Directions: Your answer must be an exact copy of the lines from the one holding "Given: Switch to the Month chart view" through the last line of the entries below, with nothing added.

Collected data
-- Opening Marker --

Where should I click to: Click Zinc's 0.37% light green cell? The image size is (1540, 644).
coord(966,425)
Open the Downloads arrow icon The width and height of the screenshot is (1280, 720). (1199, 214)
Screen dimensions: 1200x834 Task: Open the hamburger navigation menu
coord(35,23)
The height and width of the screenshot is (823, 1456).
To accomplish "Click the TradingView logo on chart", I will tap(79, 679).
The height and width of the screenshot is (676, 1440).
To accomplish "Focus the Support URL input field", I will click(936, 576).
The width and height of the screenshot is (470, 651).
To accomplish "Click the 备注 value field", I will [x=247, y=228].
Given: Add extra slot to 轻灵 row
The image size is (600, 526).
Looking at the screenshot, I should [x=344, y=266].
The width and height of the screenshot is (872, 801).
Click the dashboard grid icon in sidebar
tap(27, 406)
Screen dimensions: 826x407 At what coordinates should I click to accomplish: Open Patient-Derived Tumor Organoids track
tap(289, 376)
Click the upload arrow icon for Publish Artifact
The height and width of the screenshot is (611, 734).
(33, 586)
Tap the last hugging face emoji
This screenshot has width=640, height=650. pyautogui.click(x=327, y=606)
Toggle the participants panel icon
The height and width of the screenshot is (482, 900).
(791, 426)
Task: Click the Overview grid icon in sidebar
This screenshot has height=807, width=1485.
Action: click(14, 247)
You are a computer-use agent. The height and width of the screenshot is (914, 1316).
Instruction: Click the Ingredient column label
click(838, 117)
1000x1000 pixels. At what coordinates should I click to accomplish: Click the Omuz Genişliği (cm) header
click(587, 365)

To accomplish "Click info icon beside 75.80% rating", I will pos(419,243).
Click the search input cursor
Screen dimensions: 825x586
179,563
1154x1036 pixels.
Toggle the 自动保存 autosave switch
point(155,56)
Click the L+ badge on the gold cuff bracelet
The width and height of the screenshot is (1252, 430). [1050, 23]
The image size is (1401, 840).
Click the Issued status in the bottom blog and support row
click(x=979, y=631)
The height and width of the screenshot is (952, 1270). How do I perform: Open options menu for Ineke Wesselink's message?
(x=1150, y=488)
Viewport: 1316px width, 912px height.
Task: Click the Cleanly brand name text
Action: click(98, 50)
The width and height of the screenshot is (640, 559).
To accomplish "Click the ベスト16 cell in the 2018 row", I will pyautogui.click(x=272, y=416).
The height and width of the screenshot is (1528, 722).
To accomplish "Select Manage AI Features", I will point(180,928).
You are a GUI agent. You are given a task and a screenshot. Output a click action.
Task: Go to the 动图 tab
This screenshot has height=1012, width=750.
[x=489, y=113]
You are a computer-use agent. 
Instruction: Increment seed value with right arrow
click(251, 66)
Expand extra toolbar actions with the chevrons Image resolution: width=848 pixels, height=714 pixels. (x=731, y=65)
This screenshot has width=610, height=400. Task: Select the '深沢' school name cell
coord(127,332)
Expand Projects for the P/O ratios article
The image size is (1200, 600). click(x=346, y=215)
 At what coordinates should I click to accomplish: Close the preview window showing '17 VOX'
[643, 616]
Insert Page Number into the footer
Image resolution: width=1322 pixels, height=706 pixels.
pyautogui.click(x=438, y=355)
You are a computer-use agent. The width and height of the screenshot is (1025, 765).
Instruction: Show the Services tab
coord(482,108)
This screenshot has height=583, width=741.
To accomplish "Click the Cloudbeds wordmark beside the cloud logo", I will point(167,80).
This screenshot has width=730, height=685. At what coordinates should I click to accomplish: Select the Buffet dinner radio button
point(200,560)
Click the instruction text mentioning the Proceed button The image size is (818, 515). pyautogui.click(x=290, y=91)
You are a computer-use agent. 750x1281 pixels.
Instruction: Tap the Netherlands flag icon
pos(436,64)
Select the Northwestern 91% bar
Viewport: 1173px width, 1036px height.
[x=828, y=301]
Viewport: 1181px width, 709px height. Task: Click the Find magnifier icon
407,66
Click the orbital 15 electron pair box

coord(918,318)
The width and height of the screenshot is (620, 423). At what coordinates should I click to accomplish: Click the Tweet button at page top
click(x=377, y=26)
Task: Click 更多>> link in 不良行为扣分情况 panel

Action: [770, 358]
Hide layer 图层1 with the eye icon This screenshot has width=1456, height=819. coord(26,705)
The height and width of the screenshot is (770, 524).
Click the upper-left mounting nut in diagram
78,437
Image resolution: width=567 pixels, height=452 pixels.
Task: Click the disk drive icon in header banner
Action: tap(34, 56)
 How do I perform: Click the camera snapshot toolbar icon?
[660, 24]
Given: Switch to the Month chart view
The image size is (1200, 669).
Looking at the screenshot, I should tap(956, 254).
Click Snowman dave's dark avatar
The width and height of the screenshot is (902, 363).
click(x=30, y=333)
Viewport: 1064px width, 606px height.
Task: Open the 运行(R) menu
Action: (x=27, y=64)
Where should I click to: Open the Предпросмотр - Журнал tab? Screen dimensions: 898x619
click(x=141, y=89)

-- Closing Marker --

Final answer:
Given: Switch to the Month chart view
The image size is (1200, 669).
Looking at the screenshot, I should tap(956, 254).
Click Snowman dave's dark avatar
The width and height of the screenshot is (902, 363).
click(x=30, y=333)
Viewport: 1064px width, 606px height.
Task: Open the 运行(R) menu
Action: (x=27, y=64)
Where should I click to: Open the Предпросмотр - Журнал tab? Screen dimensions: 898x619
click(x=141, y=89)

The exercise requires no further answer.